A mi querido Don Manuel lo nombraría García Márquez en varias páginas más, poniendo en relieve su vida como escritor, historiador, filósofo, buen amigo y médico de los pobres, atributos que Don Manuel había compartido conmigo, como la noche en que bajo las estrellas de Crews’ Inn Marina contó las difíciles historias de los primeros esclavos africanos llegados a Sudamérica sin sus mujeres, o como cuando me explicó en un restaurante cómo los jugos gástricos y el estómago se encargarían de procesar las hojas de lechuga servidas en nuestros platos.

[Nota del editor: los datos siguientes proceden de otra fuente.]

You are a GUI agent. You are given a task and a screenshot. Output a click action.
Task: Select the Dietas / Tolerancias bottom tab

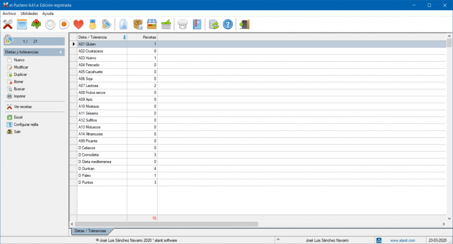(90, 231)
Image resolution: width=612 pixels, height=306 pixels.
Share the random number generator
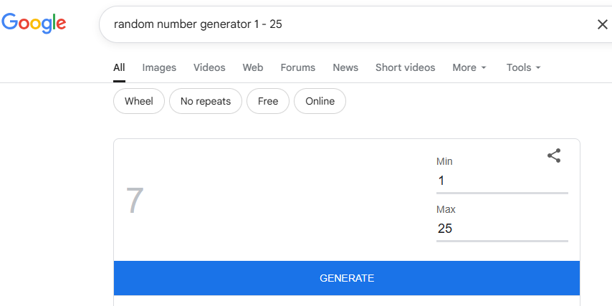click(x=554, y=156)
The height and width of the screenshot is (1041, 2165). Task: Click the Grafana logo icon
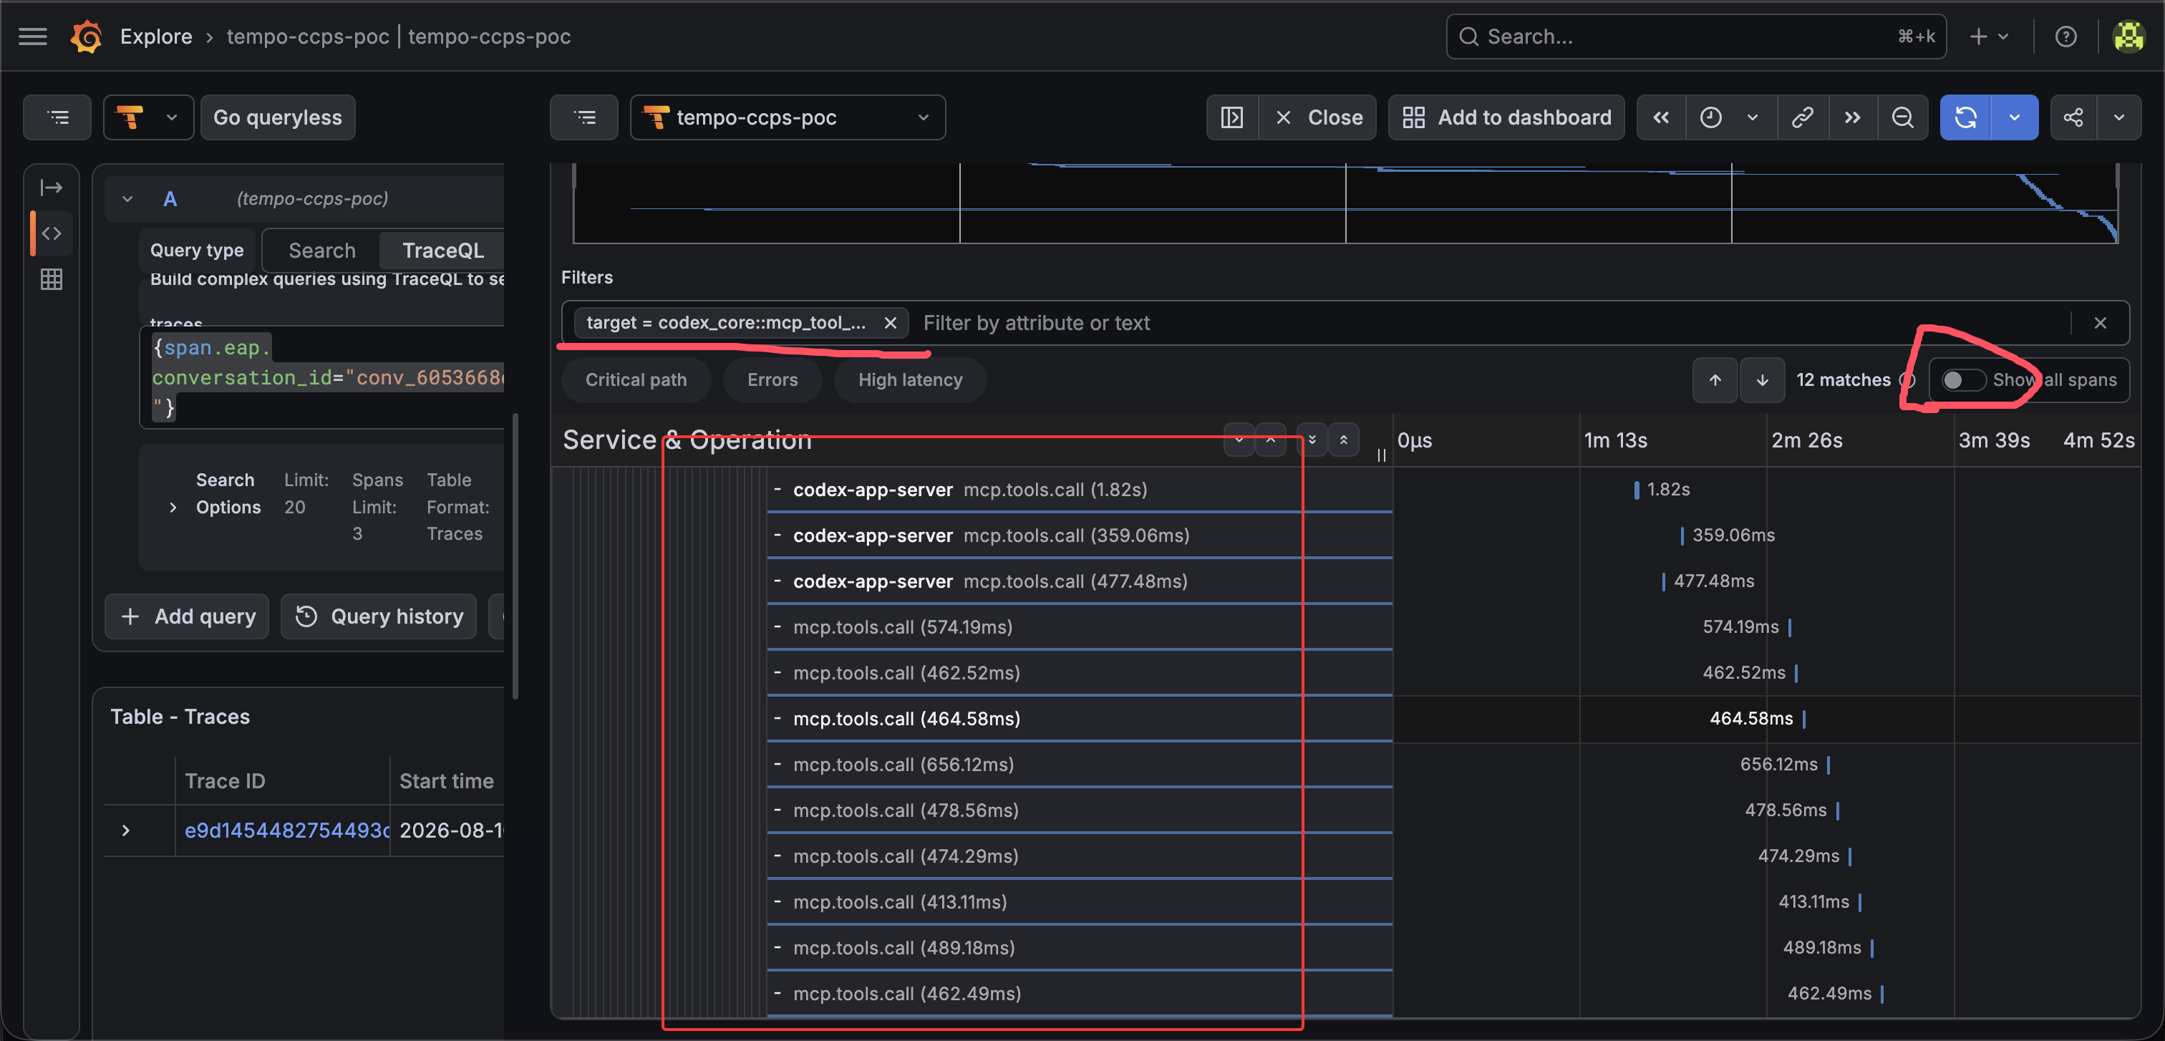point(86,36)
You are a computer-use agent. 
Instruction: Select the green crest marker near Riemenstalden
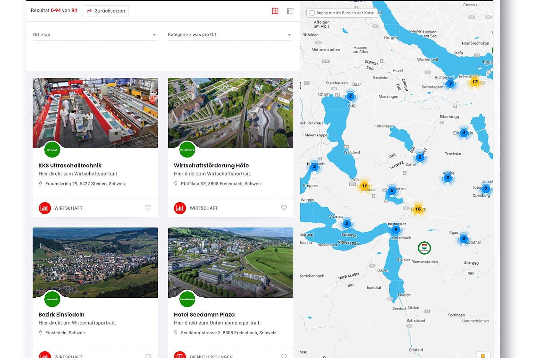coord(424,248)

Don Manuel había partido de Trinidad & Tobago mucho antes que yo y si bien lo recordaba entrañablemente, al mismo tiempo lo había olvidado, hasta que lo reencontré en la página 387 de Vivir para contarla.
Desde Italia di con su nuevo paradero escribiendo e-mails a la Embajada argentina en Trinidad primero y telefoneando a la Embajada colombiana en Roma después; en sucesivas respuestas supe que Don Manuel vivía en el Hotel Dann Colonial de Bogotá y con la ayuda de un funcionario colombiano, encontré el número telefónico en internet.
Carlos y Pep partieron de Génova hacia Barcelona una mañana en que yo estaba ocupada en una reunión de trabajo que se prolongó hasta la noche.
Al llegar a casa la encontré silenciosa y vacía, salvo por el libro y una dedicatoria que, como un faro, alumbraba mi destino (o su ausencia) desde la mesa dela cocina.
Claudia T. Abrugiati
28 de Agosto 2023
Escrito especialmente para Otras Inquisiciones.
Imágenes: Claudia T. Abrugiati/Cortesía.